No one is saying street food is the best that Thailand has to offer. Street food could never compete with Sorn or Saawaan, either for the investment involved in its making, or in its presentation or the time and thought spent in its creation. I don’t think there are any people who don’t welcome well-made Thai cuisine, be it organic, “farm-to-fork”, or expensive. As my friend Trude would say, the move from informal to formal is normal. Go crazy with the tasting menus. Feel free to grow your own dill and coriander. Break out the mason jars. No one is against that.
Street food is made by people in a hurry, for people in a hurry (unless, like Jay Fai, that becomes impossible, but that’s another story). It’s a bet on a vendor’s ability to make a couple of dishes well enough that they can feed their family off of it. And yes, when they do make it well enough, it becomes something that is passed down from generation to generation, and that becomes tradition. When it endures for long enough, it becomes imprinted in people’s memories and becomes a part of their childhoods and personal stories. That is what people mean when they think it’s the best. It does not mean it is the best expression of Thai cuisine. That is like saying Prince Street Pizza is the best restaurant in New York.

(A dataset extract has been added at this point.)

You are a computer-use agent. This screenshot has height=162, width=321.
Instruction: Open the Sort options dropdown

What this faux conflict between fine dining and street food ignores is that most Thai people can’t afford fine dining. That limiting options, in any way, not only cheats a whole bunch of people out of alternative ways of feeding oneself outside of a mall (run by a big-time real estate developer) or a convenience store (run by a big-time food company), but stifles the kind of creativity and entrepreneurship that has long fed Bangkok’s dining scene. Limiting options cuts down on the (very, very few) places where all segments of a highly stratified society can still mix, where they are all on equal footing (NOT at the mall). Limiting options means less avenues for the poor, who do not have the right last names or go to the right schools, to make a good living. If Jay Fai — the daughter of a mobile kua gai vendor — were to start out now, would she have thrived enough to buy up her own shophouse, hence escaping the current street food sweep? The problem with the street food ban is that it’s classist. It has nothing to do with food.

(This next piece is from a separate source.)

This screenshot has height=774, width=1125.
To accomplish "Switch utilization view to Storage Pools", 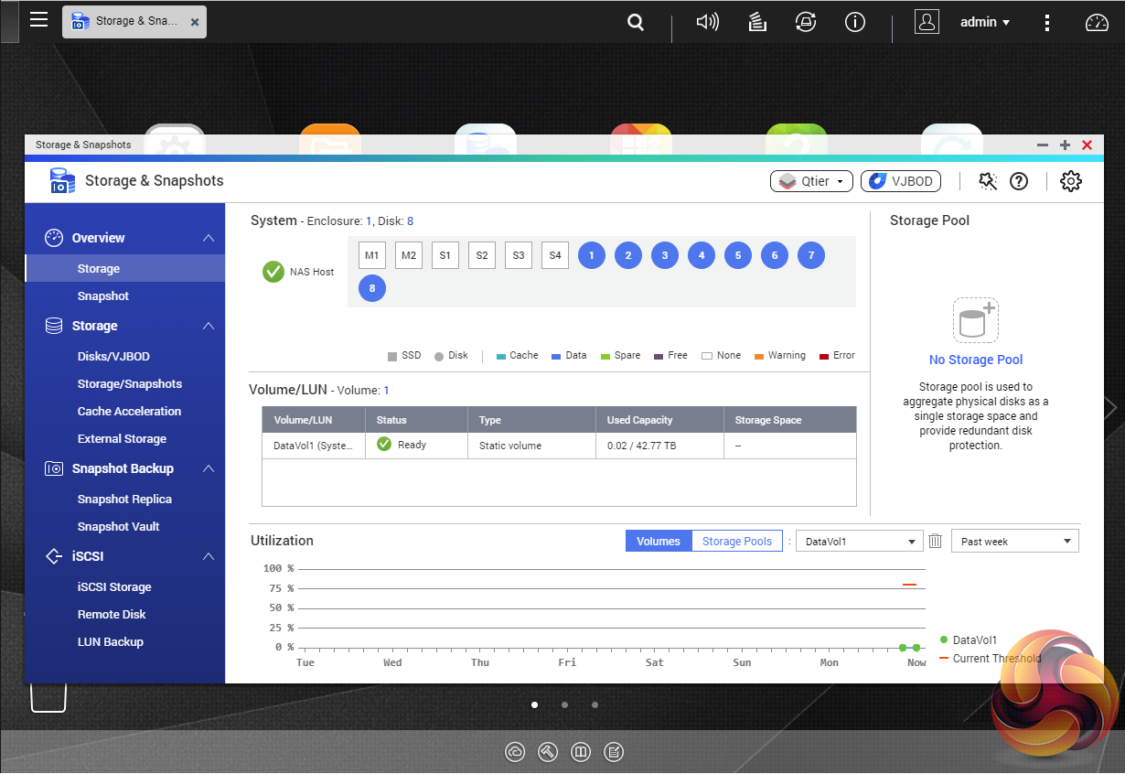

I have resigned myself to a future of eating noodles at food courts, but when it’s forced too soon at the expense of other people, and those other people are erased from a story that is basically theirs, it pisses me off. Of course, you can disregard what I say as someone who “profits” off of street food (55555555 all the 5s in the world). But there is still a space in Bangkok’s undeniably rich (HAH) and varied tapestry of food offerings to accommodate both ends of the Thai food spectrum, from R-Haan to non-prepackaged corporate sandwich options. To argue otherwise is disingenuous.